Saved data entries
-- Opening Marker --
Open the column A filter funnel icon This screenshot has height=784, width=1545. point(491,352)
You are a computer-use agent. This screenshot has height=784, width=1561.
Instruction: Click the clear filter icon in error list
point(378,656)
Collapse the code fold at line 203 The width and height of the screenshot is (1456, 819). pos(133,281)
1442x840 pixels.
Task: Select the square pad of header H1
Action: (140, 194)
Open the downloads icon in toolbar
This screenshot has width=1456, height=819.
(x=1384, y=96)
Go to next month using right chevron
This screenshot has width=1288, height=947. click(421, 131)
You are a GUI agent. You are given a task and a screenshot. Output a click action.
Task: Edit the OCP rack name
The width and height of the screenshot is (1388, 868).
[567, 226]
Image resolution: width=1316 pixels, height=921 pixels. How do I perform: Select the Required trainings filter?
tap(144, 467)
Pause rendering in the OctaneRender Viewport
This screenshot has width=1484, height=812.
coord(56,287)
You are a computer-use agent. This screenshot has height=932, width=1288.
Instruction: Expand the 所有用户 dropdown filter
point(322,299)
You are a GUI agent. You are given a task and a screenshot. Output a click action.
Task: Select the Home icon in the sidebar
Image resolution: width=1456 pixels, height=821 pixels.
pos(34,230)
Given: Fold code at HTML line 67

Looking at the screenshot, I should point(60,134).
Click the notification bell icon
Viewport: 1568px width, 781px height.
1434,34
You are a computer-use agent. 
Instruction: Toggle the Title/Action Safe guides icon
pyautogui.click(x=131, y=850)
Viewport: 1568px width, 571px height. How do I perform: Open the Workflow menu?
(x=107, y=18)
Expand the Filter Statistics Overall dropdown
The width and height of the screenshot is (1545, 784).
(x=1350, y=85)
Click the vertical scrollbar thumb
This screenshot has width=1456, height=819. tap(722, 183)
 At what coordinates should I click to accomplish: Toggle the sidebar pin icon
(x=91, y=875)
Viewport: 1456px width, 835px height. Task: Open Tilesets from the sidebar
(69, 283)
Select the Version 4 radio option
-- Closing Marker --
**Task instructions:** An exact copy of the data, with every line intact, is the required answer.

**Expected answer:**
Open the column A filter funnel icon This screenshot has height=784, width=1545. point(491,352)
You are a computer-use agent. This screenshot has height=784, width=1561.
Instruction: Click the clear filter icon in error list
point(378,656)
Collapse the code fold at line 203 The width and height of the screenshot is (1456, 819). pos(133,281)
1442x840 pixels.
Task: Select the square pad of header H1
Action: (140, 194)
Open the downloads icon in toolbar
This screenshot has width=1456, height=819.
(x=1384, y=96)
Go to next month using right chevron
This screenshot has width=1288, height=947. click(421, 131)
You are a GUI agent. You are given a task and a screenshot. Output a click action.
Task: Edit the OCP rack name
The width and height of the screenshot is (1388, 868).
[567, 226]
Image resolution: width=1316 pixels, height=921 pixels. How do I perform: Select the Required trainings filter?
tap(144, 467)
Pause rendering in the OctaneRender Viewport
This screenshot has width=1484, height=812.
coord(56,287)
You are a computer-use agent. This screenshot has height=932, width=1288.
Instruction: Expand the 所有用户 dropdown filter
point(322,299)
You are a GUI agent. You are given a task and a screenshot. Output a click action.
Task: Select the Home icon in the sidebar
Image resolution: width=1456 pixels, height=821 pixels.
pos(34,230)
Given: Fold code at HTML line 67

Looking at the screenshot, I should point(60,134).
Click the notification bell icon
Viewport: 1568px width, 781px height.
1434,34
You are a computer-use agent. 
Instruction: Toggle the Title/Action Safe guides icon
pyautogui.click(x=131, y=850)
Viewport: 1568px width, 571px height. How do I perform: Open the Workflow menu?
(x=107, y=18)
Expand the Filter Statistics Overall dropdown
The width and height of the screenshot is (1545, 784).
(x=1350, y=85)
Click the vertical scrollbar thumb
This screenshot has width=1456, height=819. tap(722, 183)
 At what coordinates should I click to accomplish: Toggle the sidebar pin icon
(x=91, y=875)
Viewport: 1456px width, 835px height. Task: Open Tilesets from the sidebar
(69, 283)
Select the Version 4 radio option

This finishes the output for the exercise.